The 33 miners decided to keep certain details from journalists in order to save them for this film. What surprised you about their experience that you didn’t know before?
Many things. For instance, there was a box that had the food down there. After the collapse that box became the biggest treasure. It had a few cookies. It had a few tuna cans. And there was a raid inside the mine, some of the miners took it, forcibly opened it and started stealing and eating the food. And the other miners came in to stop it, and that’s how the power shifted inside the mine. Basically a low level miner stepped up and took over the leadership. Mario (Antonio Banderas) was the lowest level miner in a very vertical, strict work structure, like the military. He had to fight to survive all his life with no education. So when all of the sudden he finds himself in a dark hole, of course he is going to come up with everything he has learned in his life to survive. His wife used to say if he needs to feed them stones, he’ll feed them stones.

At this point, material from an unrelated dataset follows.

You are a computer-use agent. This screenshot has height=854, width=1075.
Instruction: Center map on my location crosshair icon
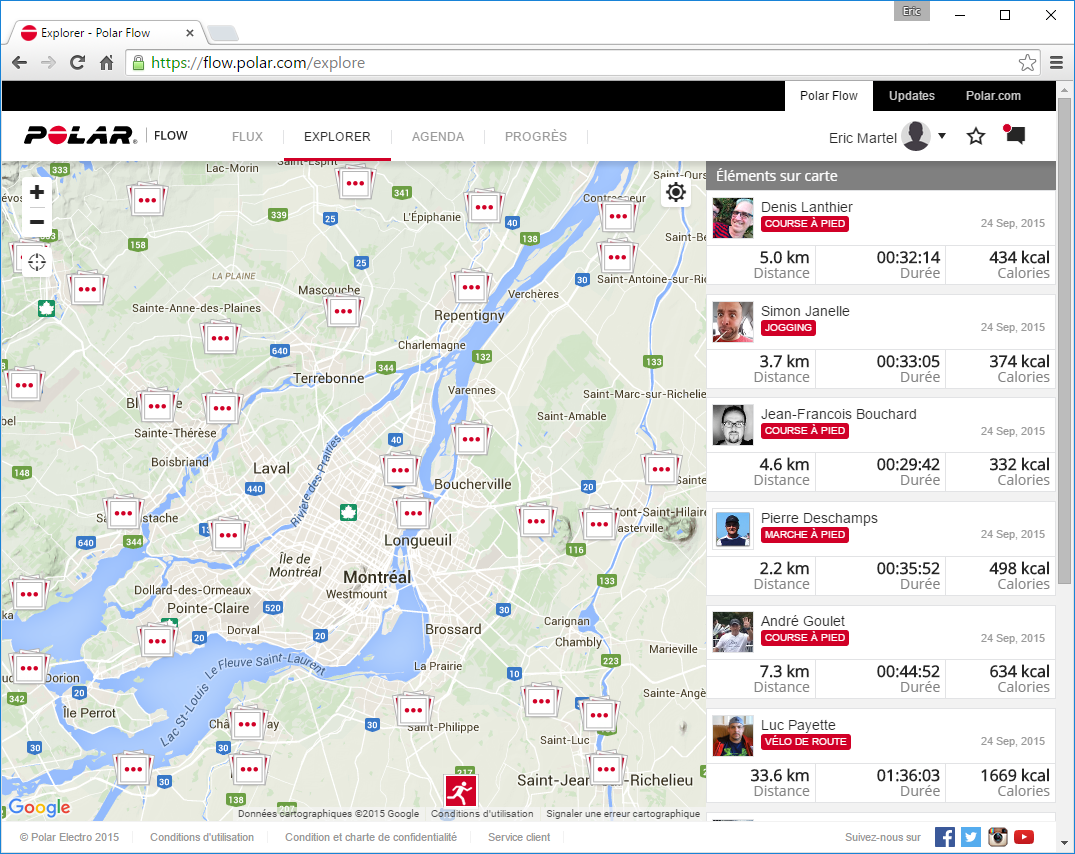pyautogui.click(x=37, y=263)
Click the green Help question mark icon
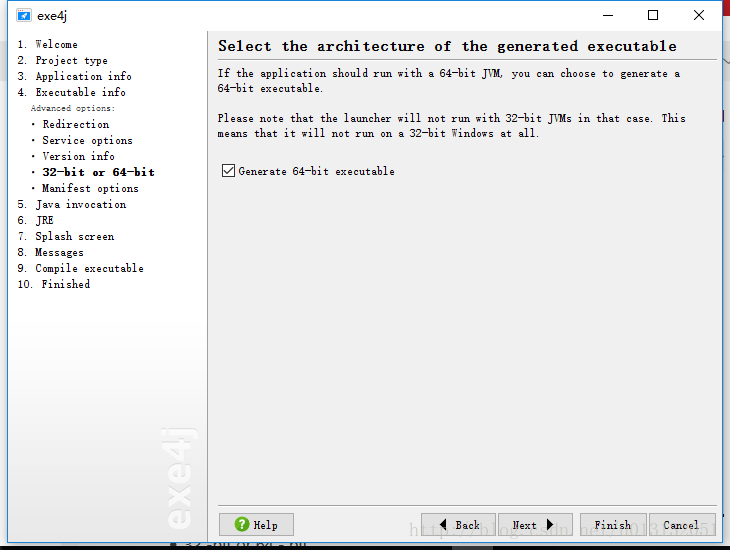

Obviously Antonio is a movie star in the truest sense. How do you make sure he doesn’t completely dominate a film that’s also about 32 other men?
Antonio also established this camaraderie. He was alway so warm and respectful with everyone that he really created a sense of brotherhood down there. He set an example for them because it’s not easy to have 33 men in those circumstances sitting down there 14 hours a day dieting and losing weight and cranky and covered in makeup and very cold. We shot in a very cold mine and had to pretend as if it was a very hot mine. So they had to be only in their trousers. So they were cold the whole time, hungry the whole time, dirty the whole time.
The federal government has begun investigating whether Hollywood studios discriminate against female directors. Have you felt like sexism has been a problem in your career?
I am grateful that I’m working, but I also have to say I’ve worked really, really hard and had to fight a lot. And I am tired of fighting. I do hope things get a little easier because [it’s] exhausting and boring to always have to fight to be heard. Every single line, every single thing has to be fought over. There’s kind of like an intrinsic doubt from absolutely everyone in my crew, my producer, everyone. It’s not just the film industry, it’s a worldwide thing. It’s the culture of the world to doubt women. And that has to be changed.
I am so happy that this is happening right now and so supportive of these brave American women that I so admire. The statistics are alarming. For films, just 7% of women are directors. And they always claim that they don’t hire women because they don’t have enough experience, but then they did a new study about first-time directors in television, and just 18% were women. So it doesn’t matter if you’re both just coming out of school. If you’re a man you just have a better chance.
There’s a large special effects aspect to this film, and when they’ve done investigations into why women aren’t hired on films, it’s often because studios claim “women can’t do special effects.” Was that an issue at all on this film?
I was very fortunate that it never occurred to the producers that a woman would be different, and I am grateful for that. But it’s so rare. I love the Kathryn Bigelow example: she didn’t just do war movies, she did them better than other directors. We just need to break that mold.
In the past, before the three Mexican directors [Alejandro Gonzalez Inarritu, Guillermo del Toro and Alfonso Cuaron] came to town, Latin directors were barred from doing non-Latin movies. And those three directors changed that. They did Harry Potter and space movies and monster movies and movies about American frontiersman. That’s gone. That’s no longer something that we have to fight with. Now is the time for women to do the same, to break that mold.